> _Exercise objective_:
Your answer is the lines below, exactly, from the one that contains "[Add to wishlist] (312, 1017)" through the one that contains "关于我们 (1245, 93)", both included.

> _Entries taken from a collection_:
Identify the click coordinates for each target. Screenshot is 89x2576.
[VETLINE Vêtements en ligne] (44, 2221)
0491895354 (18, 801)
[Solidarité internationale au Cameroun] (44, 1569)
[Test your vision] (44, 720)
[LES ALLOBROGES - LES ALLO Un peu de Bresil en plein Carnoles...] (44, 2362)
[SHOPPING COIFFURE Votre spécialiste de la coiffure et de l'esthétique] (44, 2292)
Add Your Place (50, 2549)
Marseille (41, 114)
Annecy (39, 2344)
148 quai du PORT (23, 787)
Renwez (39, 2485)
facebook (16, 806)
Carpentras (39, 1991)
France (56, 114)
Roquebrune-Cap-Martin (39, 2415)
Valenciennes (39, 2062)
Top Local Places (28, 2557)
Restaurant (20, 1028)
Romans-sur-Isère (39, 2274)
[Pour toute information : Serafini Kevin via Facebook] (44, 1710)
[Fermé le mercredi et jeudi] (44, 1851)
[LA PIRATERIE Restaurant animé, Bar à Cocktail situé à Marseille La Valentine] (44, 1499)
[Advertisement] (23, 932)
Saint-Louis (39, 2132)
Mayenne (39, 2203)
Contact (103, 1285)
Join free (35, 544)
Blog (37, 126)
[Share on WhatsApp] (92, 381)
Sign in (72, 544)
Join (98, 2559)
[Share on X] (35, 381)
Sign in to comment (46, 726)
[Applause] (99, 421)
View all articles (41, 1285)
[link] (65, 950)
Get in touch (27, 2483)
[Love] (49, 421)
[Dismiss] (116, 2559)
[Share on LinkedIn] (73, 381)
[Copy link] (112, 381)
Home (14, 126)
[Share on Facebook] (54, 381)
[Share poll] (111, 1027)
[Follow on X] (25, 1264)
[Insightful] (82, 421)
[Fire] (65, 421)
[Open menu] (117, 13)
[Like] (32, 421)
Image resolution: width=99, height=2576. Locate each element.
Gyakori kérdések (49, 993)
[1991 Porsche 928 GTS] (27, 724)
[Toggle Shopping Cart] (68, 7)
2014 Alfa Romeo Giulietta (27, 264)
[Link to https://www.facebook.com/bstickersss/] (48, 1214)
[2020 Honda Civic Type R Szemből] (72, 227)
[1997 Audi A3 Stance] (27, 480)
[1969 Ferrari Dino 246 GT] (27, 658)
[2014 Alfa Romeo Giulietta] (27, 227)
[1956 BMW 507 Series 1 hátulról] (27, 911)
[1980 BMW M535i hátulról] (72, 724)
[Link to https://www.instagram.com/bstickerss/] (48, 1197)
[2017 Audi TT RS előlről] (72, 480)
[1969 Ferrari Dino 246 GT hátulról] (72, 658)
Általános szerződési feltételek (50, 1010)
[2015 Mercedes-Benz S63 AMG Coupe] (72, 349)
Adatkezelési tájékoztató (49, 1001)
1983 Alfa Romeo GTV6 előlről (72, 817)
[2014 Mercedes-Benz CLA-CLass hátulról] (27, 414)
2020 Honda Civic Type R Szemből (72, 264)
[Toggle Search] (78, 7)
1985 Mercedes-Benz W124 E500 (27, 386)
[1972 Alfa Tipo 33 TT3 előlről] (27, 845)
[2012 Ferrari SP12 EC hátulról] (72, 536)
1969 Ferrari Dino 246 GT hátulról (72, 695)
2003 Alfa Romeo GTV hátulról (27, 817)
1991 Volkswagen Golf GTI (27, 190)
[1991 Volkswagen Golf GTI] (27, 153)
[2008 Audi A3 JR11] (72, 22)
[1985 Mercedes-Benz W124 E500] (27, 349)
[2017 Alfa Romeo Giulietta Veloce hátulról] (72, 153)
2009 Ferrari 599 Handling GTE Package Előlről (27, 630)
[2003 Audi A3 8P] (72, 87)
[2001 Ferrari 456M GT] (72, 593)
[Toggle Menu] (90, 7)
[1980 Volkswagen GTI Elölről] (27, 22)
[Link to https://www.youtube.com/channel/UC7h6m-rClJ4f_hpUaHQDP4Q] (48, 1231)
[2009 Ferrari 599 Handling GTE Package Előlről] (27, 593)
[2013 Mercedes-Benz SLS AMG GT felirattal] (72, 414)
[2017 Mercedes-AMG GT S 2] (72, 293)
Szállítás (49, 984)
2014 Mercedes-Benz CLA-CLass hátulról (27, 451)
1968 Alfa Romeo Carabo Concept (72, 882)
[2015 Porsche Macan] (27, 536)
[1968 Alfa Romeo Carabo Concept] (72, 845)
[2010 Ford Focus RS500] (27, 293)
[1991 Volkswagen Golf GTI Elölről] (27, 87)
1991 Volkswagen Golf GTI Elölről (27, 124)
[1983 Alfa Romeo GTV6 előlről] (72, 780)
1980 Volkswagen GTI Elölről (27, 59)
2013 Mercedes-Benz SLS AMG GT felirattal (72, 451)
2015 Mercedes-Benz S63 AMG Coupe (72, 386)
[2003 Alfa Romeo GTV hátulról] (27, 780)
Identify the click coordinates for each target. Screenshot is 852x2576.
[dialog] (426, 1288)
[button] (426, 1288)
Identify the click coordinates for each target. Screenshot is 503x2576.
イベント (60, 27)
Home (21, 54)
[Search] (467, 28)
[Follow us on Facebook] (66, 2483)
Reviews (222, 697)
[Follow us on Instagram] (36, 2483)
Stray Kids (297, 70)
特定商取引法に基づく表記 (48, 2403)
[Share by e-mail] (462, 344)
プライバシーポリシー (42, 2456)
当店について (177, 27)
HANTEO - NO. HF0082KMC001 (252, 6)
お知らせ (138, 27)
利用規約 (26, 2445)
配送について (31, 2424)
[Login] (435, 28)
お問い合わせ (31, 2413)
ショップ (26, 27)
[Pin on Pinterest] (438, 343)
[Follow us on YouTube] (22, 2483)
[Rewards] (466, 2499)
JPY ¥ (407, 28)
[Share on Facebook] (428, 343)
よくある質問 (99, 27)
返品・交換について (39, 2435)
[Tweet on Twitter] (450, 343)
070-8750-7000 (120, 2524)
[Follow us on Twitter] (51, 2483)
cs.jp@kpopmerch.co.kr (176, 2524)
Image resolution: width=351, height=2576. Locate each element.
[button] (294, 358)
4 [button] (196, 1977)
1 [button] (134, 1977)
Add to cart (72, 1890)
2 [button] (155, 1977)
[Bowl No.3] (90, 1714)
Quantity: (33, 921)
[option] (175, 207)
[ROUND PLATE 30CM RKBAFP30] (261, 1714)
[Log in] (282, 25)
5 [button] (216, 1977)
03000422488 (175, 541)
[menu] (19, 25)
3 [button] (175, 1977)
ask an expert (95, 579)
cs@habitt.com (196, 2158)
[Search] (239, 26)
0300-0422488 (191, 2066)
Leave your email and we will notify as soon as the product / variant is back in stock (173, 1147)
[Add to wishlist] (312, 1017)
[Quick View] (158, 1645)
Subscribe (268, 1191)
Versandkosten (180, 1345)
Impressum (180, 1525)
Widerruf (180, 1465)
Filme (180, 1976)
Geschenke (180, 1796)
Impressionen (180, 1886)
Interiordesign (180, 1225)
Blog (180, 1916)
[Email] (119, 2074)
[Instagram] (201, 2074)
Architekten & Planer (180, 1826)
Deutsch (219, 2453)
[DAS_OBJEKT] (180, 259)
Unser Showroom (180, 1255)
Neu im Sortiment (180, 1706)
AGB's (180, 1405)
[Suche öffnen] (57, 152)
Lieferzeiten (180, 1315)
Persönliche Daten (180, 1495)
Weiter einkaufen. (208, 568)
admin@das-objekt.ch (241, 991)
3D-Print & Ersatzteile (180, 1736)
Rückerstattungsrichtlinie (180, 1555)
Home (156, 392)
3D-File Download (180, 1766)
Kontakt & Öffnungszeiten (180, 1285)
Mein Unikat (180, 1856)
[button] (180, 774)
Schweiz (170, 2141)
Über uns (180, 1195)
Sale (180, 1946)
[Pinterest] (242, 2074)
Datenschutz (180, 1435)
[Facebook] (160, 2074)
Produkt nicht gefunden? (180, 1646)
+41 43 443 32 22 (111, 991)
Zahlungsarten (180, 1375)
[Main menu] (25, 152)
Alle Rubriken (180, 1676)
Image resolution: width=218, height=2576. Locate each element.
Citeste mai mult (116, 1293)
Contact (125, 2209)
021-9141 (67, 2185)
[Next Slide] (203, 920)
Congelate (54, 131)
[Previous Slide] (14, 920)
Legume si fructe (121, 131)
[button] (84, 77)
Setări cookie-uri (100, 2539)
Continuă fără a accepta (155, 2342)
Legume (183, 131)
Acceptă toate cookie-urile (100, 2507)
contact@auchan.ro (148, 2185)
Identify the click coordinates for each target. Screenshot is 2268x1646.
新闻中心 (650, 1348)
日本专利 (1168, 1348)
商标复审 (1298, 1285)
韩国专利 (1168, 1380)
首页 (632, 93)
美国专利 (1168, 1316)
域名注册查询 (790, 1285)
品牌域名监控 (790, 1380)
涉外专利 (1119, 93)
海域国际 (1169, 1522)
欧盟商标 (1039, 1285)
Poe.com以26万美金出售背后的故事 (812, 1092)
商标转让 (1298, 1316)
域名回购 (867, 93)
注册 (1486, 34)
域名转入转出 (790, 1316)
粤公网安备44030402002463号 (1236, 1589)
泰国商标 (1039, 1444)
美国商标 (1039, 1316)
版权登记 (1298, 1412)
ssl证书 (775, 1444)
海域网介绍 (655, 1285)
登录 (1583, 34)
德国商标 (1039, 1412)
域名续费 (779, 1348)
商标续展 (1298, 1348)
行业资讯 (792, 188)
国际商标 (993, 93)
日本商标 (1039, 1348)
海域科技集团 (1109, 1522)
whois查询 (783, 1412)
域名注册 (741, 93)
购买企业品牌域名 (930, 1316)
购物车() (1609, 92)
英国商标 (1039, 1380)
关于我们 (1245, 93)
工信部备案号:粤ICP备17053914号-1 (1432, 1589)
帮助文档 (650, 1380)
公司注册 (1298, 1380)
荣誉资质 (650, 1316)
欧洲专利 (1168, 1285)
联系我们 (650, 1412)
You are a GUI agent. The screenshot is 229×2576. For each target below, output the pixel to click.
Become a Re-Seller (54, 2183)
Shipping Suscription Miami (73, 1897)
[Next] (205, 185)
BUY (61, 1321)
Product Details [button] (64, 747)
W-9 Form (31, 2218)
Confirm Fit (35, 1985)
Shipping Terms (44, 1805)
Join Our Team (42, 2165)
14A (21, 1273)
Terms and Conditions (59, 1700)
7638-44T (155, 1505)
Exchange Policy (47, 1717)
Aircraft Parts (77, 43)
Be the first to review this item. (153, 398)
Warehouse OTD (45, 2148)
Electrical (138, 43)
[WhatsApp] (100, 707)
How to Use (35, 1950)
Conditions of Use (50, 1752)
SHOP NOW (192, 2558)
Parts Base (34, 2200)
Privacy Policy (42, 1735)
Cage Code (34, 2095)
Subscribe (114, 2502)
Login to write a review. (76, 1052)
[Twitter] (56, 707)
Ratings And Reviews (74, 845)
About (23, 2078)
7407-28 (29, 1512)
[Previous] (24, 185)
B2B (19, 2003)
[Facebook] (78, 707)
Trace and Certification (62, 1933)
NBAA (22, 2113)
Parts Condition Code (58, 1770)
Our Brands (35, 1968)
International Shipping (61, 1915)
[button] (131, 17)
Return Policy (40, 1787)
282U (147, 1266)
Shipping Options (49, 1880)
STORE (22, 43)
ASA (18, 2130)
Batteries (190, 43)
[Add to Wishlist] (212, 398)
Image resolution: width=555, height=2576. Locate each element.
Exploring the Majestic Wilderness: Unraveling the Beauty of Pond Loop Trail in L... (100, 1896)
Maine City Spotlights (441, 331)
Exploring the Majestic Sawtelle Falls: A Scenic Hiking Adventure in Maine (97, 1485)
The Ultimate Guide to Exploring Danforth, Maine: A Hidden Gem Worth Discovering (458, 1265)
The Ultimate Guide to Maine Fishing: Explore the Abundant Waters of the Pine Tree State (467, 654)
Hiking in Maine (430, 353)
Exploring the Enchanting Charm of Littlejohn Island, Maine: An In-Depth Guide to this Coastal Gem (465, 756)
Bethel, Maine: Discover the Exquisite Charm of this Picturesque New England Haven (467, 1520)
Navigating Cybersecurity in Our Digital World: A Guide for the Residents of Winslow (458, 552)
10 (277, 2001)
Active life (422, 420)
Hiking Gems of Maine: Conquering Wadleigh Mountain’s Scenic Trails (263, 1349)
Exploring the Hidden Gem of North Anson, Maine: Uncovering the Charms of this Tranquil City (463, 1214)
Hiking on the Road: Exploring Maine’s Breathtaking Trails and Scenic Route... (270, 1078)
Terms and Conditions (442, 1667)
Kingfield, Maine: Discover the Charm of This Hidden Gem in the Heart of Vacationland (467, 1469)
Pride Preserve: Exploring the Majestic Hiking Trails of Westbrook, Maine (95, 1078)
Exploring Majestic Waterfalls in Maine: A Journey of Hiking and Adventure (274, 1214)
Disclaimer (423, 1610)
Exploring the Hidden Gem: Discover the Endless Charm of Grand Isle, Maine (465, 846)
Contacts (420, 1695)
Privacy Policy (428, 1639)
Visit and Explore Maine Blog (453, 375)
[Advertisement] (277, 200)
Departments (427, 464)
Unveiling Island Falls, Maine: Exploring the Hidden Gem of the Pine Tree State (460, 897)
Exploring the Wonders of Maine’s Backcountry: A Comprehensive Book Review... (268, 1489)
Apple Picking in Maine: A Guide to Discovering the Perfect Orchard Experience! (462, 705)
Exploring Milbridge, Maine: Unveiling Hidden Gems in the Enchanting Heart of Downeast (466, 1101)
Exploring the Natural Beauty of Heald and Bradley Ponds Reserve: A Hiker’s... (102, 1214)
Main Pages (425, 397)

> _Written solution_:
[Add to wishlist] (312, 1017)
[Quick View] (158, 1645)
Subscribe (268, 1191)
Versandkosten (180, 1345)
Impressum (180, 1525)
Widerruf (180, 1465)
Filme (180, 1976)
Geschenke (180, 1796)
Impressionen (180, 1886)
Interiordesign (180, 1225)
Blog (180, 1916)
[Email] (119, 2074)
[Instagram] (201, 2074)
Architekten & Planer (180, 1826)
Deutsch (219, 2453)
[DAS_OBJEKT] (180, 259)
Unser Showroom (180, 1255)
Neu im Sortiment (180, 1706)
AGB's (180, 1405)
[Suche öffnen] (57, 152)
Lieferzeiten (180, 1315)
Persönliche Daten (180, 1495)
Weiter einkaufen. (208, 568)
admin@das-objekt.ch (241, 991)
3D-Print & Ersatzteile (180, 1736)
Rückerstattungsrichtlinie (180, 1555)
Home (156, 392)
3D-File Download (180, 1766)
Kontakt & Öffnungszeiten (180, 1285)
Mein Unikat (180, 1856)
[button] (180, 774)
Schweiz (170, 2141)
Über uns (180, 1195)
Sale (180, 1946)
[Pinterest] (242, 2074)
Datenschutz (180, 1435)
[Facebook] (160, 2074)
Produkt nicht gefunden? (180, 1646)
+41 43 443 32 22 (111, 991)
Zahlungsarten (180, 1375)
[Main menu] (25, 152)
Alle Rubriken (180, 1676)
Image resolution: width=218, height=2576. Locate each element.
Citeste mai mult (116, 1293)
Contact (125, 2209)
021-9141 (67, 2185)
[Next Slide] (203, 920)
Congelate (54, 131)
[Previous Slide] (14, 920)
Legume si fructe (121, 131)
[button] (84, 77)
Setări cookie-uri (100, 2539)
Continuă fără a accepta (155, 2342)
Legume (183, 131)
Acceptă toate cookie-urile (100, 2507)
contact@auchan.ro (148, 2185)
Identify the click coordinates for each target. Screenshot is 2268x1646.
新闻中心 (650, 1348)
日本专利 (1168, 1348)
商标复审 (1298, 1285)
韩国专利 (1168, 1380)
首页 (632, 93)
美国专利 (1168, 1316)
域名注册查询 (790, 1285)
品牌域名监控 (790, 1380)
涉外专利 (1119, 93)
海域国际 (1169, 1522)
欧盟商标 (1039, 1285)
Poe.com以26万美金出售背后的故事 (812, 1092)
商标转让 (1298, 1316)
域名回购 (867, 93)
注册 (1486, 34)
域名转入转出 (790, 1316)
粤公网安备44030402002463号 (1236, 1589)
泰国商标 (1039, 1444)
美国商标 (1039, 1316)
版权登记 (1298, 1412)
ssl证书 (775, 1444)
海域网介绍 (655, 1285)
登录 (1583, 34)
德国商标 (1039, 1412)
域名续费 (779, 1348)
商标续展 (1298, 1348)
行业资讯 (792, 188)
国际商标 (993, 93)
日本商标 (1039, 1348)
海域科技集团 (1109, 1522)
whois查询 (783, 1412)
域名注册 (741, 93)
购买企业品牌域名 (930, 1316)
购物车() (1609, 92)
英国商标 (1039, 1380)
关于我们 (1245, 93)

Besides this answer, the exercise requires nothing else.